MATERIALS PROVIDED: Begin

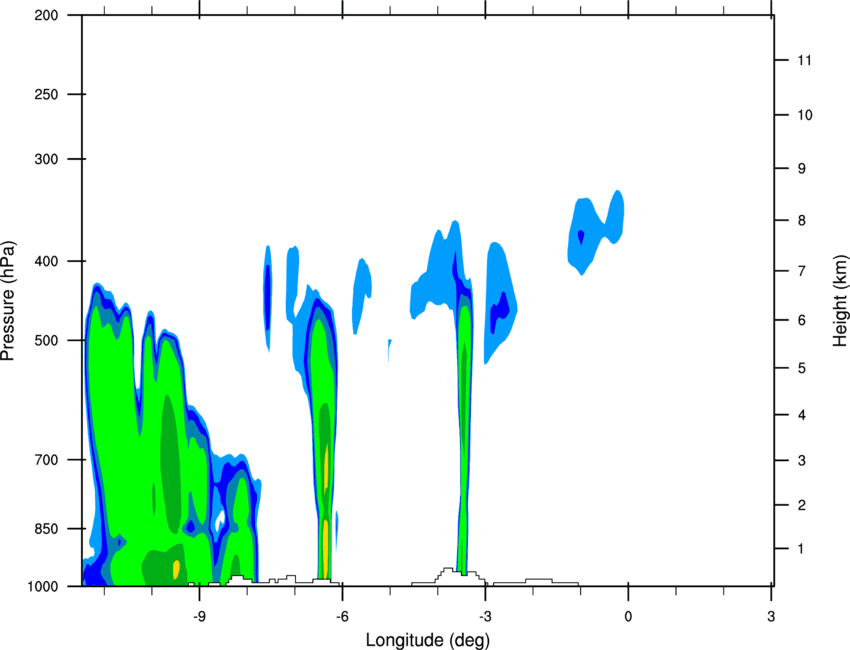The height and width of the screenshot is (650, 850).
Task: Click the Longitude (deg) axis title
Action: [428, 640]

MATERIALS PROVIDED: End
MATERIALS PROVIDED: Begin

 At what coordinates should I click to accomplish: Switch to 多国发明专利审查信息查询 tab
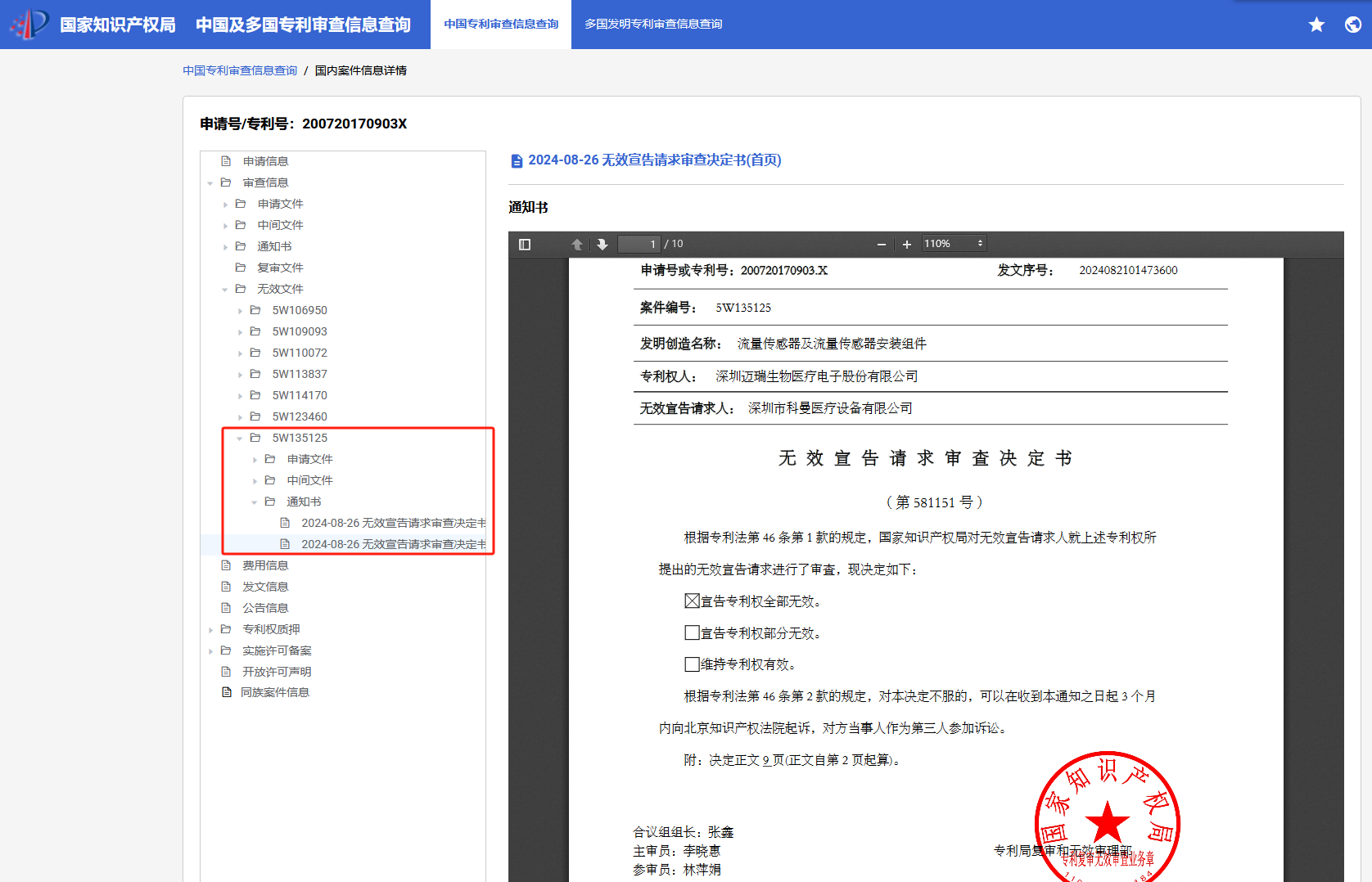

MATERIALS PROVIDED: End
MATERIALS PROVIDED: Begin

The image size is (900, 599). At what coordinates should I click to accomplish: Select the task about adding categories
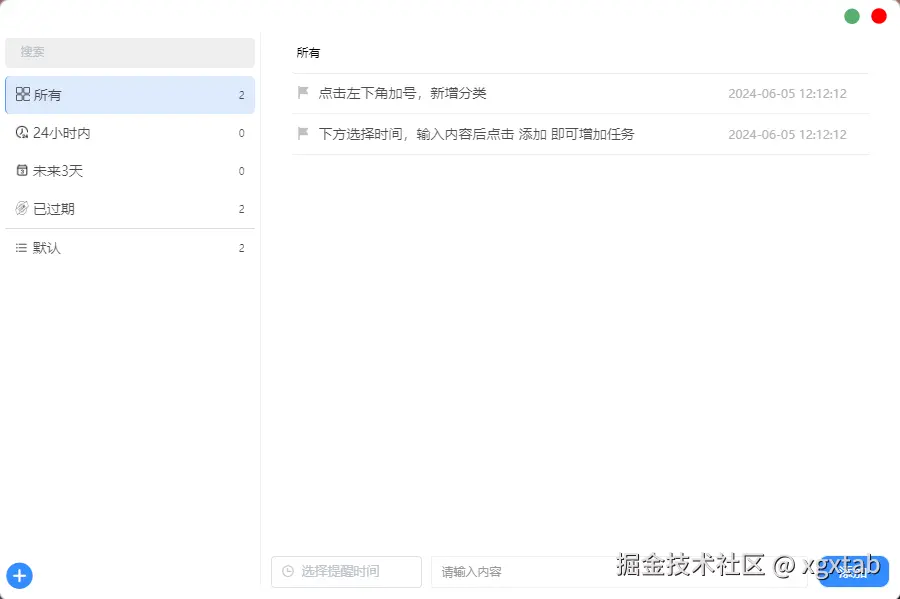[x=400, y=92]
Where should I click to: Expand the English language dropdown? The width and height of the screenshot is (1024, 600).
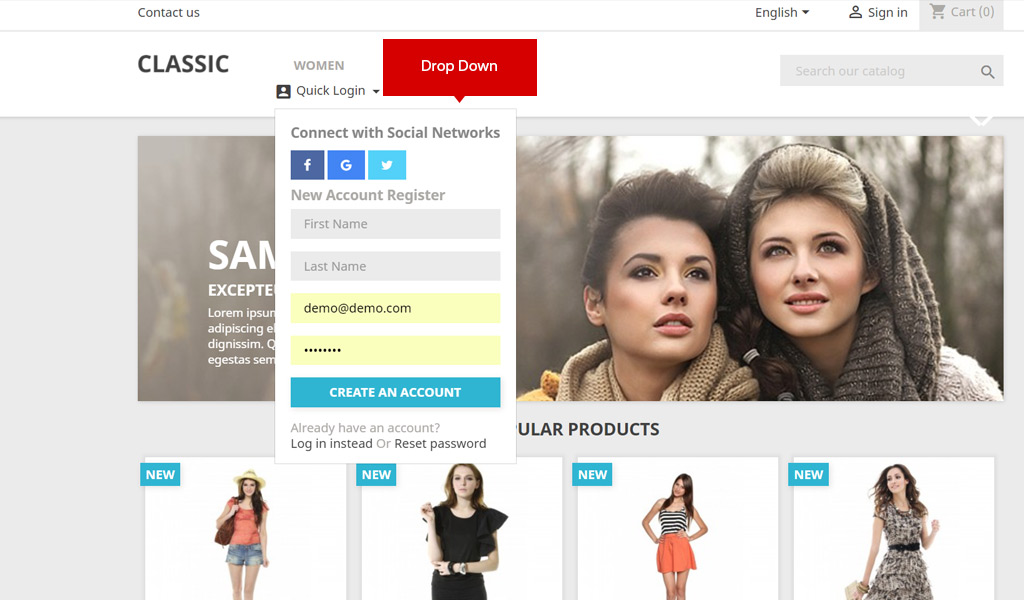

MATERIALS PROVIDED: End

INSTRUCTIONS FOR THE TASK: In the listing above, find the line containing "The image size" and the line containing "Where should I", then print exactly those two lines and every line between them, minus the pictures.

OUTPUT FOR THIS EXERCISE:
The image size is (900, 599). At what coordinates should I click to accomplish: Select the task about adding categories
[x=400, y=92]
Where should I click to: Expand the English language dropdown? The width and height of the screenshot is (1024, 600).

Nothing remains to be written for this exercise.